Aujourd'hui, contrairement aux promesses faites après la Première Guerre mondiale, les Kurdes se considèrent toujours comme « une nation sans Etat ». Une nation forte de 30 à 35 millions de personnes, selon des estimations très variables, réparties sur quatre pays : en Turquie (de 15 à 20 millions environ), en Iran (8 millions), en Irak (5,5 millions), en Syrie (1,5 million). Le « peuple kurde, estime ainsi Kendal Nezan, président de l'Institut kurde de Paris, dans un article (1) pour son organisation, est victime de sa géographie, de l'Histoire et aussi sans doute du manque de clairvoyance de ses propres dirigeants ». Pour lui, c'est « sans doute la population qui a payé le plus lourd tribut, qui a souffert le plus du remodelage de la carte du Proche-Orient ».

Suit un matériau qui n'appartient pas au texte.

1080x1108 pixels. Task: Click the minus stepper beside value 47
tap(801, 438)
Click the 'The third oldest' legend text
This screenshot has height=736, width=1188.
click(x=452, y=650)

Plus de quatre ans après la chute de Saddam Hussein, ce remodelage fait toujours ressentir ses effets. Les Américains ont cru qu'ils pourraient reconstruire l'Irak en s'appuyant sur les victimes de l'ancienne dictature, chiites et kurdes, « sans voir que ce type de reconstruction à la libanaise génère des exclus », en l'occurrence la minorité arabe sunnite, affirme ainsi Pierre-Jean Luizard, du CNRS et spécialiste de l'Islam et de l'Irak dans la revue « Pour l'intelligence du monde » (2).

Or ce risque d'« implosion » d'un pays dont l'unité avait été maintenue jusqu'en 2003 par « l'institutionnalisation de la domination des sunnites » sur le reste de la population, selon les mots du chercheur, a fait renaître la tentation d'indépendance dans le Kurdistan irakien, déjà protégé par l'Amérique après la première guerre du Golfe de 1991.

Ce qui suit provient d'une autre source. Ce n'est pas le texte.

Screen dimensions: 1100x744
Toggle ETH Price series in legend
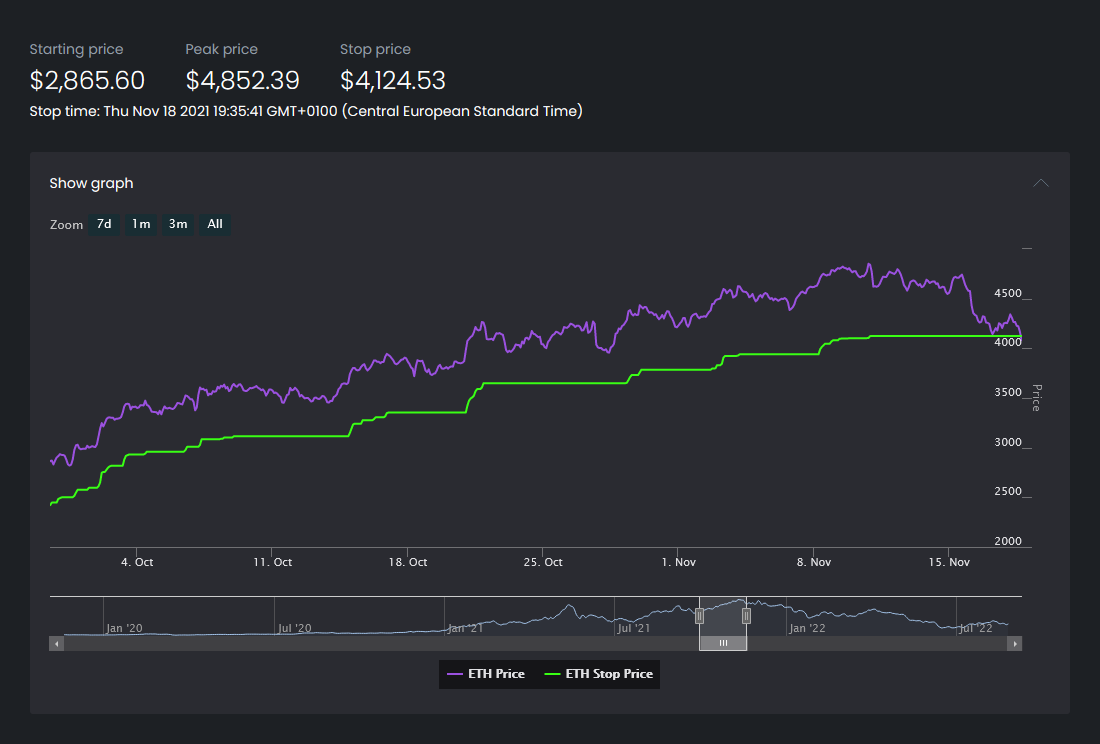coord(496,674)
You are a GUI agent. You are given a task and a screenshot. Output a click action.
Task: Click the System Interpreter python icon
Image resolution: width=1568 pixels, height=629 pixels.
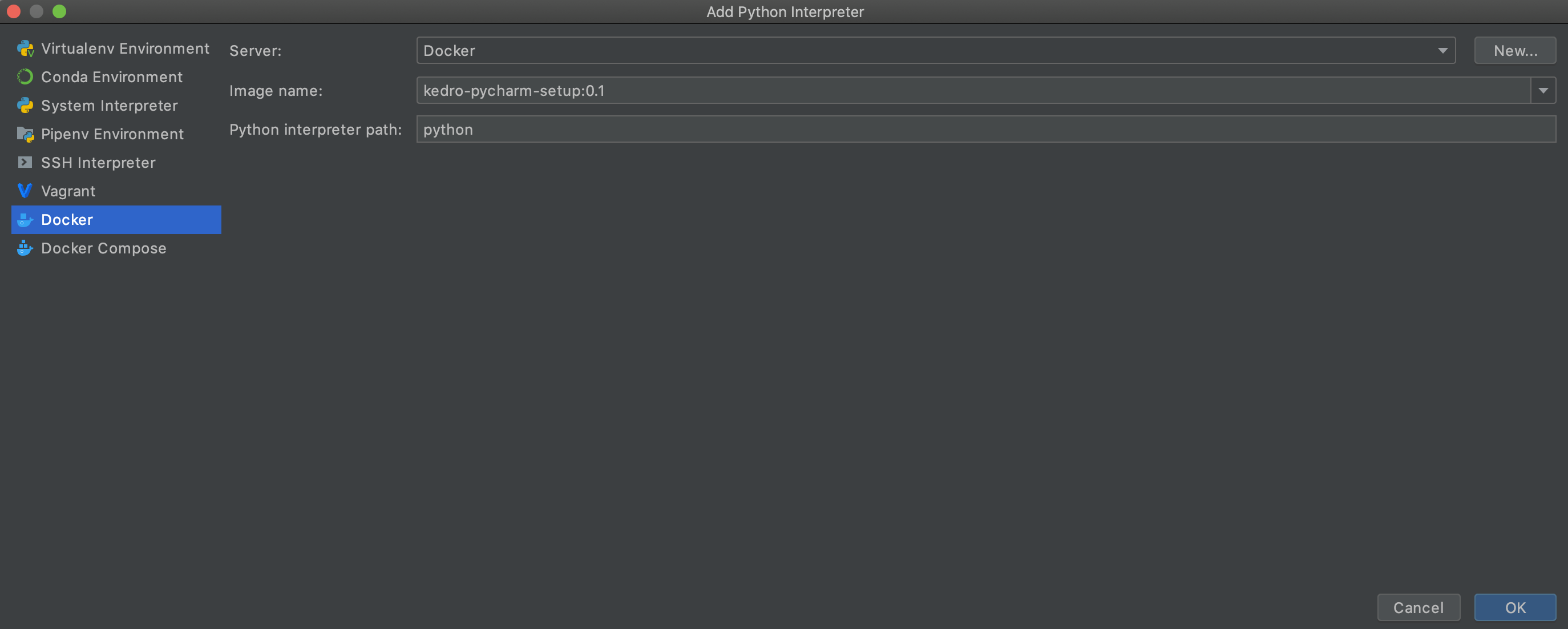pyautogui.click(x=25, y=106)
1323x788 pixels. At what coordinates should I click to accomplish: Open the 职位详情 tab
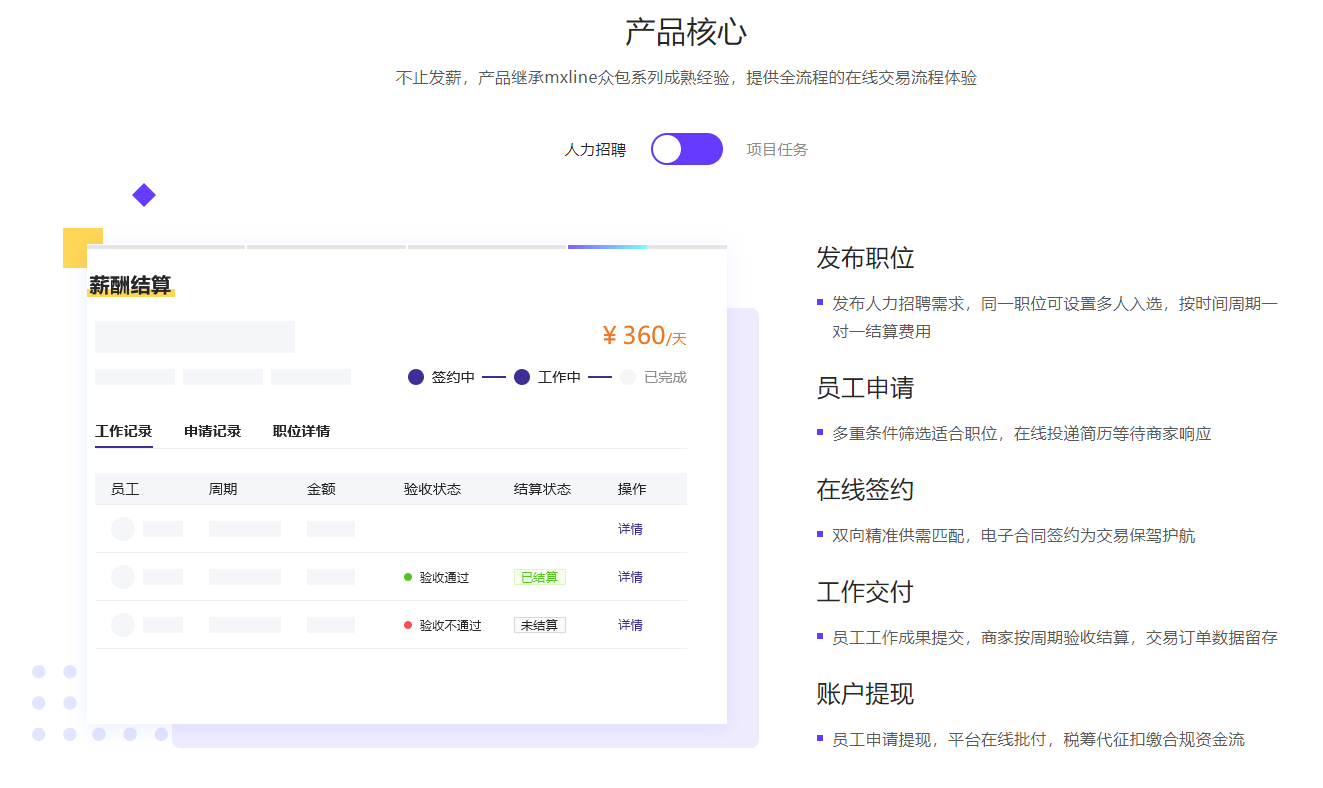pos(301,431)
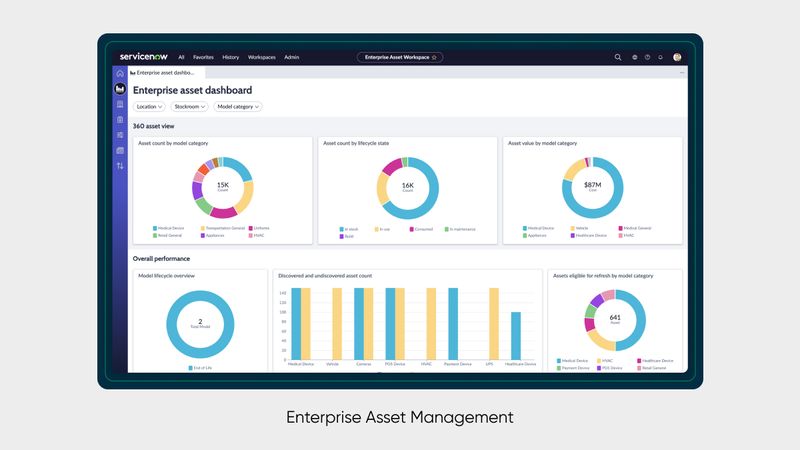800x450 pixels.
Task: Click the ServiceNow logo
Action: pos(144,57)
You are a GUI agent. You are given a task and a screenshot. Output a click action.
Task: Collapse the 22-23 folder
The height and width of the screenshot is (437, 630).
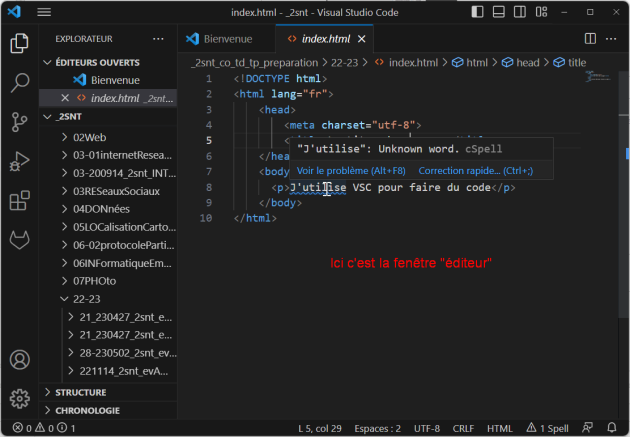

Cette renaissance d'un sentiment national dans le Kurdistan irakien s'est répandue au-delà de la frontière en Turquie.

C'est un autre paradoxe de l'expédition américaine en Irak, vendue par le président George W. Bush comme la poursuite de la « guerre contre le terrorisme », d'avoir fait renaître le PKK, le Parti des travailleurs kurdes, considéré par l'Amérique et l'Union européenne comme une organisation terroriste. On avait très largement donné cette organisation comme moribonde après l'arrestation de son leader Abdullah Öcalan en 1999.

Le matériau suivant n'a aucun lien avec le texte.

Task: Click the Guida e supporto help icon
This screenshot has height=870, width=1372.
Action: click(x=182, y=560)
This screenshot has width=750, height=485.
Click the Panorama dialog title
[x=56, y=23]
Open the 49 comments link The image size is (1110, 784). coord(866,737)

Aux yeux des Kurdes irakiens, une communauté dont est issu l'actuel président de l'Irak, Jalal Talabani, les Kurdes turcs sont des « frères » et Bagdad refuse de démanteler leurs bases en Irak. L'Amérique est restée sourde aux demandes de la Turquie de frapper ces bases et n'a donné que tacitement un feu vert à son allié pour lancer son offensive aérienne.

Pour Ankara, cette renaissance intervient, comme le soulignait récemment Dorothée Schmid, chercheuse à l'Institut français des relations internationales (Ifri) (3), à un mauvais moment. Celui où la Turquie entame avec Bruxelles des négociations sur de « nouveaux chapitres » d'adhésion à l'Union européenne. Cette crise avec l'Irak, souligne-t-elle, ne peut que renforcer le camp de ceux qui s'opposent à une entrée de la Turquie dans l'Union. « Regardez ce qui se passe aux frontières de la Turquie, pourront-ils faire valoir », ajoute-t-elle.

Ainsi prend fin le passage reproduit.